___ Available records ___

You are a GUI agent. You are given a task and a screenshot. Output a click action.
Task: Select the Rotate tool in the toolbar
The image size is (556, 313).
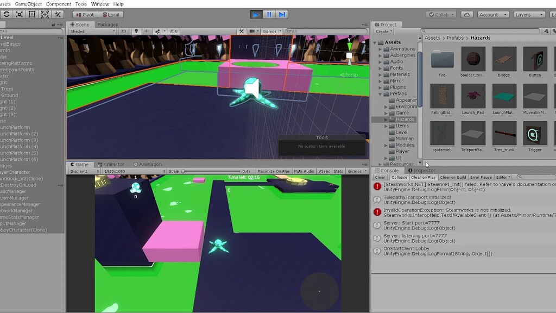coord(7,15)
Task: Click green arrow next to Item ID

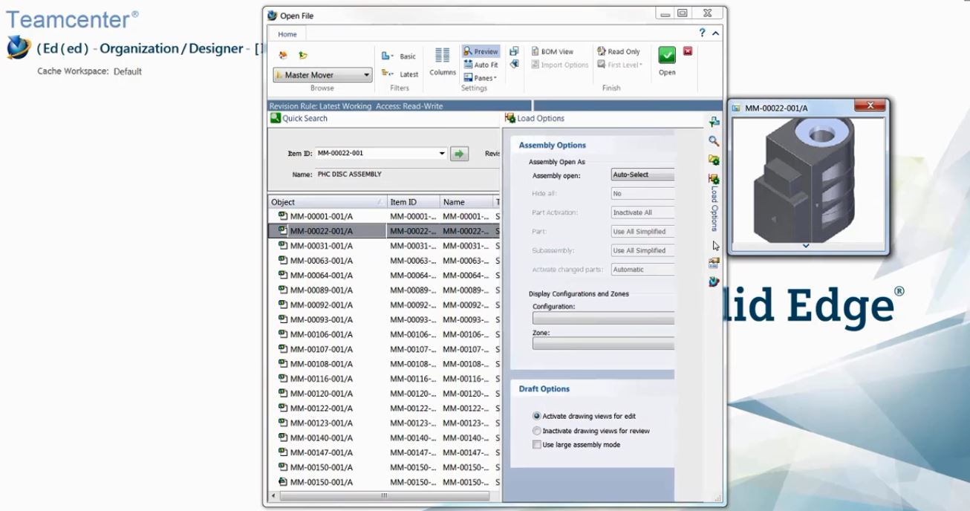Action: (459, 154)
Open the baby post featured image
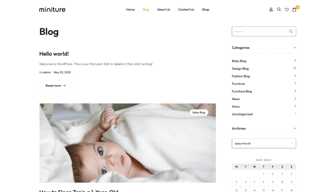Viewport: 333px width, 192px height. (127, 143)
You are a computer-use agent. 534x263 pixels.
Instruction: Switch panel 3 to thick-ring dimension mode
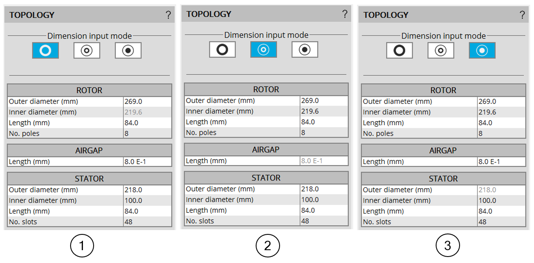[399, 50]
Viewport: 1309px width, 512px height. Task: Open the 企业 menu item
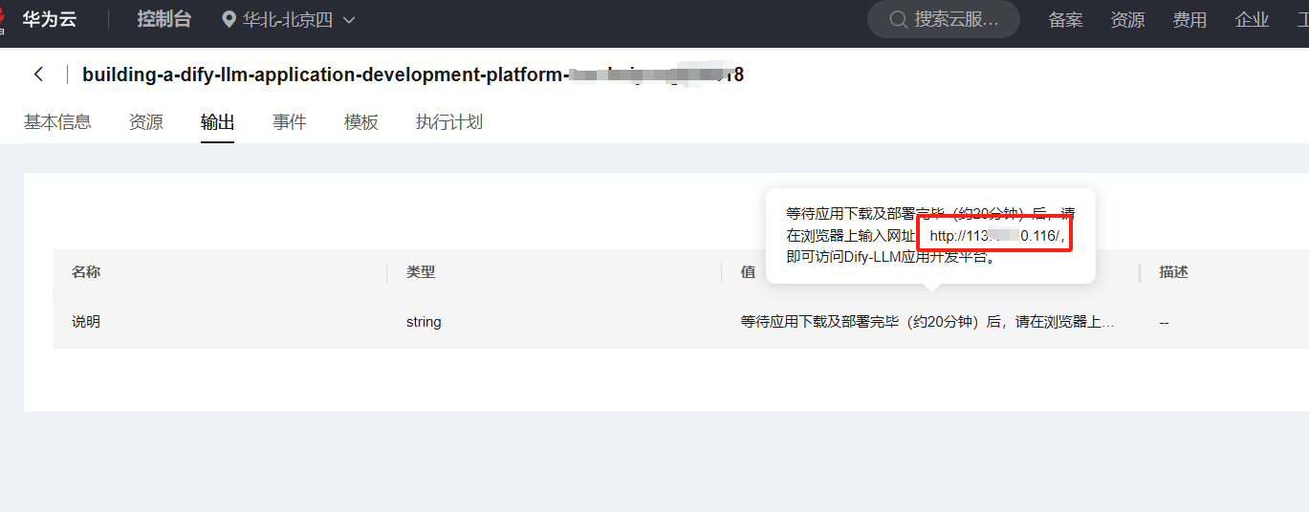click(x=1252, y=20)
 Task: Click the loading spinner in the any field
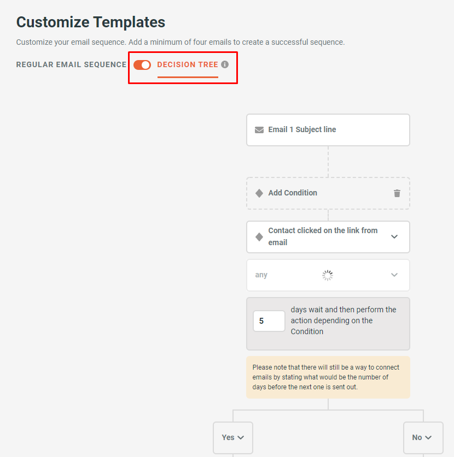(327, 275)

___

Repeat the material above in full and exactly, apart from the pictures.

Final answer:
You are a GUI agent. You are given a task and a screenshot. Output a click action.
Task: Select the Rotate tool in the toolbar
The image size is (556, 313).
coord(7,15)
Task: Click green arrow next to Item ID

Action: (459, 154)
Open the baby post featured image
Viewport: 333px width, 192px height. (127, 143)
You are a computer-use agent. 534x263 pixels.
Instruction: Switch panel 3 to thick-ring dimension mode
[399, 50]
Viewport: 1309px width, 512px height. Task: Open the 企业 menu item
click(x=1252, y=20)
 Task: Click the loading spinner in the any field
(327, 275)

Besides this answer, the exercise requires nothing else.